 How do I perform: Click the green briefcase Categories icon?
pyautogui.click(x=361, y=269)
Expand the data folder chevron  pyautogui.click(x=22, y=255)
---
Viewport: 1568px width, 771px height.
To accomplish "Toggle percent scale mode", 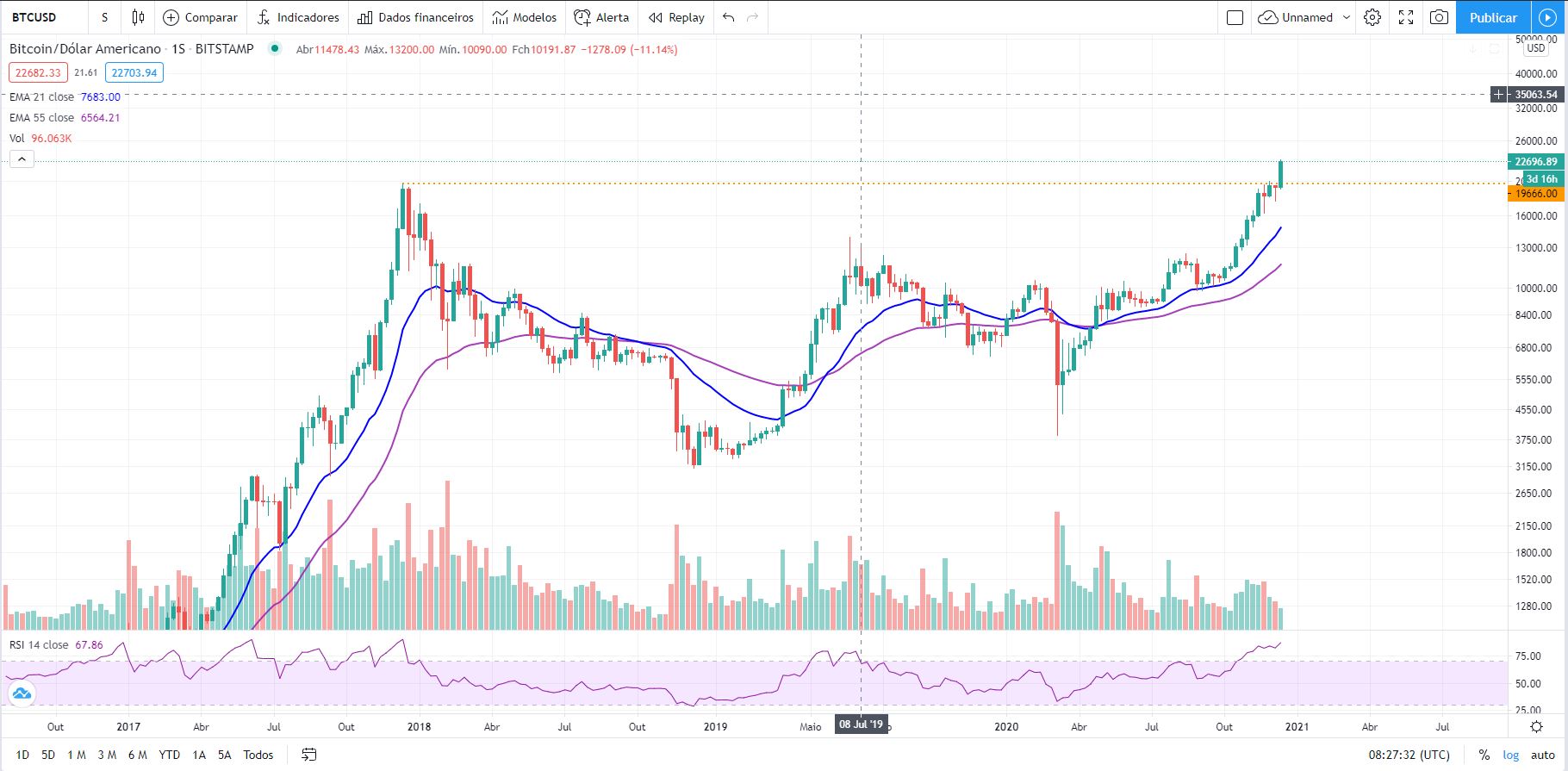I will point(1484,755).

## PROBLEM TO WORK ON
Set down precisely the lines above between the line holding "How do I perform: Click" and the line holding "Expand the data", inclusive, and nothing beyond them.

## RESPONSE
 How do I perform: Click the green briefcase Categories icon?
pyautogui.click(x=361, y=269)
Expand the data folder chevron  pyautogui.click(x=22, y=255)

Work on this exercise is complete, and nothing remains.